DATA UNDER STUDY START
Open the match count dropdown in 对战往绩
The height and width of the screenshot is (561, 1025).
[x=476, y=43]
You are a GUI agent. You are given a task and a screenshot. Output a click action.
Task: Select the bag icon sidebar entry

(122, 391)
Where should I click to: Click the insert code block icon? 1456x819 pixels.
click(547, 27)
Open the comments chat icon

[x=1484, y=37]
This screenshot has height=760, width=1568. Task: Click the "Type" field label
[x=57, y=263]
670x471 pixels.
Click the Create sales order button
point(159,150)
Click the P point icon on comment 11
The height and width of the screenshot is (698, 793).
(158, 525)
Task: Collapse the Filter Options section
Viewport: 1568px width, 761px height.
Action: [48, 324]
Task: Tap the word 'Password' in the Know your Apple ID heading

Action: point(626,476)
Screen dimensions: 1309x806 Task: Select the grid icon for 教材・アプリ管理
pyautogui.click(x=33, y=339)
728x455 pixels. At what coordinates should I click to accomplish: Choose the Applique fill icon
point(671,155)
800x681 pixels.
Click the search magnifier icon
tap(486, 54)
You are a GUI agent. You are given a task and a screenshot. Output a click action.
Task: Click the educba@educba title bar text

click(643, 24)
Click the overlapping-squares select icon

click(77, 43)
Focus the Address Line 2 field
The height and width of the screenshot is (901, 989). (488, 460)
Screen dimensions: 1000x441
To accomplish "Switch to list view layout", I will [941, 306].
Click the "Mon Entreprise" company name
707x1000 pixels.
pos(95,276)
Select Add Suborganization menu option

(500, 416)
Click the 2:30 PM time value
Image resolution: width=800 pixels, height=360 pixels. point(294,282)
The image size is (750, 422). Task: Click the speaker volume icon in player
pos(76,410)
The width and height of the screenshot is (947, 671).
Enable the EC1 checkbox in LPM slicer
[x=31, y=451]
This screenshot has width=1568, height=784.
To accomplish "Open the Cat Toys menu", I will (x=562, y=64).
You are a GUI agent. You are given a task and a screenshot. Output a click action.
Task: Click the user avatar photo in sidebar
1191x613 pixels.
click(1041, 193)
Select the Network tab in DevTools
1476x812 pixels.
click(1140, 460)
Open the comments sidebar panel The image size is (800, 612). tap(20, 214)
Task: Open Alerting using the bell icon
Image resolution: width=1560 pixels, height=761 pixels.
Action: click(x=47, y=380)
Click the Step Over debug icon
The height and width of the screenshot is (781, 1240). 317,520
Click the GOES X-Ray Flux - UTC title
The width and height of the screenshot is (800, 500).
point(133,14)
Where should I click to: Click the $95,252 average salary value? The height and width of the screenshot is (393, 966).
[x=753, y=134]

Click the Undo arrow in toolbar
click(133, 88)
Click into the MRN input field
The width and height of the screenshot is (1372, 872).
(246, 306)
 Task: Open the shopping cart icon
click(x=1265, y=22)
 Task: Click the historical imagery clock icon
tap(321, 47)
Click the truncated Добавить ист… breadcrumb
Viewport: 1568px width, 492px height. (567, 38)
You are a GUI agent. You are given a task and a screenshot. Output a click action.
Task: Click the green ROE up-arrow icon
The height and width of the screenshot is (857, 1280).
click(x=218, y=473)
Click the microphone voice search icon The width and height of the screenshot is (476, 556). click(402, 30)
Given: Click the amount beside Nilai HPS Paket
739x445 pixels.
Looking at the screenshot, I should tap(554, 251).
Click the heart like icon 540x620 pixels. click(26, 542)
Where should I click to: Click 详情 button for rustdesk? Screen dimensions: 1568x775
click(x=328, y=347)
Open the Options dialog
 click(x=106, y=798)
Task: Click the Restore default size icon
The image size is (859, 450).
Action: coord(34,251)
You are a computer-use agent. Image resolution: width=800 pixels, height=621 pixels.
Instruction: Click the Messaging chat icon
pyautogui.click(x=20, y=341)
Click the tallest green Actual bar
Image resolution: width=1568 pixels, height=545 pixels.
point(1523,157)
DATA UNDER STUDY END
* EXERCISE: Taking care to match every character, output all of the entries above.

* EXPECTED ANSWER:
Open the match count dropdown in 对战往绩
The height and width of the screenshot is (561, 1025).
[x=476, y=43]
You are a GUI agent. You are given a task and a screenshot. Output a click action.
Task: Select the bag icon sidebar entry

(122, 391)
Where should I click to: Click the insert code block icon? 1456x819 pixels.
click(547, 27)
Open the comments chat icon

[x=1484, y=37]
This screenshot has height=760, width=1568. Task: Click the "Type" field label
[x=57, y=263]
670x471 pixels.
Click the Create sales order button
point(159,150)
Click the P point icon on comment 11
The height and width of the screenshot is (698, 793).
(158, 525)
Task: Collapse the Filter Options section
Viewport: 1568px width, 761px height.
Action: [48, 324]
Task: Tap the word 'Password' in the Know your Apple ID heading

Action: point(626,476)
Screen dimensions: 1309x806 Task: Select the grid icon for 教材・アプリ管理
pyautogui.click(x=33, y=339)
728x455 pixels. At what coordinates should I click to accomplish: Choose the Applique fill icon
point(671,155)
800x681 pixels.
Click the search magnifier icon
tap(486, 54)
You are a GUI agent. You are given a task and a screenshot. Output a click action.
Task: Click the educba@educba title bar text

click(643, 24)
Click the overlapping-squares select icon

click(77, 43)
Focus the Address Line 2 field
The height and width of the screenshot is (901, 989). (488, 460)
Screen dimensions: 1000x441
To accomplish "Switch to list view layout", I will [941, 306].
Click the "Mon Entreprise" company name
707x1000 pixels.
pos(95,276)
Select Add Suborganization menu option

(500, 416)
Click the 2:30 PM time value
Image resolution: width=800 pixels, height=360 pixels. point(294,282)
The image size is (750, 422). Task: Click the speaker volume icon in player
pos(76,410)
The width and height of the screenshot is (947, 671).
Enable the EC1 checkbox in LPM slicer
[x=31, y=451]
This screenshot has width=1568, height=784.
To accomplish "Open the Cat Toys menu", I will (x=562, y=64).
You are a GUI agent. You are given a task and a screenshot. Output a click action.
Task: Click the user avatar photo in sidebar
1191x613 pixels.
click(1041, 193)
Select the Network tab in DevTools
1476x812 pixels.
click(1140, 460)
Open the comments sidebar panel The image size is (800, 612). tap(20, 214)
Task: Open Alerting using the bell icon
Image resolution: width=1560 pixels, height=761 pixels.
Action: click(x=47, y=380)
Click the Step Over debug icon
The height and width of the screenshot is (781, 1240). 317,520
Click the GOES X-Ray Flux - UTC title
The width and height of the screenshot is (800, 500).
point(133,14)
Where should I click to: Click the $95,252 average salary value? The height and width of the screenshot is (393, 966).
[x=753, y=134]

Click the Undo arrow in toolbar
click(133, 88)
Click into the MRN input field
The width and height of the screenshot is (1372, 872).
(246, 306)
 Task: Open the shopping cart icon
click(x=1265, y=22)
 Task: Click the historical imagery clock icon
tap(321, 47)
Click the truncated Добавить ист… breadcrumb
Viewport: 1568px width, 492px height. (567, 38)
You are a GUI agent. You are given a task and a screenshot. Output a click action.
Task: Click the green ROE up-arrow icon
The height and width of the screenshot is (857, 1280).
click(x=218, y=473)
Click the microphone voice search icon The width and height of the screenshot is (476, 556). click(402, 30)
Given: Click the amount beside Nilai HPS Paket
739x445 pixels.
Looking at the screenshot, I should tap(554, 251).
Click the heart like icon 540x620 pixels. click(26, 542)
Where should I click to: Click 详情 button for rustdesk? Screen dimensions: 1568x775
click(x=328, y=347)
Open the Options dialog
 click(x=106, y=798)
Task: Click the Restore default size icon
The image size is (859, 450).
Action: coord(34,251)
You are a computer-use agent. Image resolution: width=800 pixels, height=621 pixels.
Instruction: Click the Messaging chat icon
pyautogui.click(x=20, y=341)
Click the tallest green Actual bar
Image resolution: width=1568 pixels, height=545 pixels.
point(1523,157)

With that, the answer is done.